Document segment:

Thursday, February 14, 2013

Love Is Specific

This past Sunday was week 2 of our Pure Pleasure series through Song of Songs. We covered 1:2-2:7. If you would like, you can watch the full message below.


Pure Pleasure Week 2 from Life Bible Fellowship Church on Vimeo.

As part of the message, I emphasized that the man and the woman in the song are not simply singing about their desire for intimacy in a general way. The woman is not singing, "I want a man to hold me." The man is not singing, "I want a woman who will walk next to me." They are singing about each other. They compliment each other specifically. They are not just devoted to love in some abstract way. They are devoted to one another.
In this post, I would like to spend some time following up on this theme of love being specific. I believe that it has major implications for each one of us, whether we are married or not.

Indebted to Mark Driscoll
In preparation for this series, I listened to all ten of Mark Driscoll's messages from his "Peasant Princess" series through Song of Songs. His messages were excellent and were a great help to my preparation. Here are some phrases that Mark used to emphasize this idea of love being specific:
God didn't give Adam a type; he gave him a wife. God did not line up a group of women before Adam and say, "Which one do you like best?" God gave Adam a specific woman as his wife. If Adam would have said, "Well, I really like tall women with long legs," this would not have changed the fact that Eve was his wife.
Sometimes we can act as if we are victims of our own tastes and attractions. Many men complain that they are not attracted to their wives anymore. It is important to remember that God does not call us to be devoted to our tastes and preferences. He calls us to be devoted to our wives.
You're spouse is your standard of beauty. Because God does not place a value on our devotion of our own tastes, it is important that we don't measure our spouses against some objectified standard of our own making. This goes for both men and women. The grass can always seem greener on the other side. It is a recipe for discontent if you say to yourself, "If only she was thin like her," or "If only he was tall like him." Again, God treasures our devotion to our spouses, not to our fleeting and personal tastes.

Feed the Right Flame
Song of Songs compares love to a fire. The woman says,
   Love is as strong as death,
      its jealousy unyielding as the grave.
   It burns like blazing fire,
      like a mighty flame.
   Many waters cannot quench love;
      rivers cannot sweep it away.

Directive: From the lines of Song of Songs quoted at the end of the blog post, list every comparison, giving each one in the words of the quoted lines.

Dataset rows:
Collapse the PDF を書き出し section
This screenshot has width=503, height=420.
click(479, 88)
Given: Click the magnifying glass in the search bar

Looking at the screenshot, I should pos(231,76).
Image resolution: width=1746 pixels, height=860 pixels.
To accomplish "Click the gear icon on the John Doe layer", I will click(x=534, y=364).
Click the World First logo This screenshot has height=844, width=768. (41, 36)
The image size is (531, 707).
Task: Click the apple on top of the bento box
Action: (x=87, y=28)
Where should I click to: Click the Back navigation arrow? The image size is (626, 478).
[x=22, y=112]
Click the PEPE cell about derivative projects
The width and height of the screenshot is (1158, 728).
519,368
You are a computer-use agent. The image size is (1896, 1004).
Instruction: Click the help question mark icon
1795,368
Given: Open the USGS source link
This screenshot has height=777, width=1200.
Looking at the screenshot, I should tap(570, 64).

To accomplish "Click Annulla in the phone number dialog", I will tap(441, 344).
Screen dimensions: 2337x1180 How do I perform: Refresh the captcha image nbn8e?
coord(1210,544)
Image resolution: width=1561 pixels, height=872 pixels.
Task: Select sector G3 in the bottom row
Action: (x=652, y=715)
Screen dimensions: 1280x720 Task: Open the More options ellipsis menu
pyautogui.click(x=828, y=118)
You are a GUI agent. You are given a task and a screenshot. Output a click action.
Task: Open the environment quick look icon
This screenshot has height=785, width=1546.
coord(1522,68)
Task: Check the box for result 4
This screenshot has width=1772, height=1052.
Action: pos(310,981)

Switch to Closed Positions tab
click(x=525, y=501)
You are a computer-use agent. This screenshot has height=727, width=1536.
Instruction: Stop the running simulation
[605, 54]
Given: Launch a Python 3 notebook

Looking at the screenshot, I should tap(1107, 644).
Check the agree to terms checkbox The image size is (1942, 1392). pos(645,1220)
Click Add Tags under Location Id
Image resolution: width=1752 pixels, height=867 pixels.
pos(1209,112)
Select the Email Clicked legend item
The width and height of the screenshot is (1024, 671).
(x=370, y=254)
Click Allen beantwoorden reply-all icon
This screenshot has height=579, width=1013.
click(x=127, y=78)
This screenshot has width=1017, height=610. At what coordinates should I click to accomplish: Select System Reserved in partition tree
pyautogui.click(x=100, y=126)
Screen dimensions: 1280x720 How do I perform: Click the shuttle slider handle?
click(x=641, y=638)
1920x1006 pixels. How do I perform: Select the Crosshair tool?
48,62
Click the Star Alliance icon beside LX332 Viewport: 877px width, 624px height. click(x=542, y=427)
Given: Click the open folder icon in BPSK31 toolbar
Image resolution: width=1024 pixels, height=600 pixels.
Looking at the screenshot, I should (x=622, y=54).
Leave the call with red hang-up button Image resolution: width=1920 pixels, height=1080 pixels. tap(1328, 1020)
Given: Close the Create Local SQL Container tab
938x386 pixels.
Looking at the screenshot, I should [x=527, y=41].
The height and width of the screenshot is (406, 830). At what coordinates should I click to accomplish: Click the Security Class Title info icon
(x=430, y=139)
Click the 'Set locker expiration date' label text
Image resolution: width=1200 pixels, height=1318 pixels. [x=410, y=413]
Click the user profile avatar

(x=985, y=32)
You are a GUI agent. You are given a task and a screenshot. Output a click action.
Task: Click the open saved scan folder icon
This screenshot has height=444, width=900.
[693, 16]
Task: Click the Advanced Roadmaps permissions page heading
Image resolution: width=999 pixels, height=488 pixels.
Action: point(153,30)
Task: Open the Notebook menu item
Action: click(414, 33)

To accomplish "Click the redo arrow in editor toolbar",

Correct output:
- Love is as strong as death
- its jealousy unyielding as the grave
- It burns like blazing fire
- like a mighty flame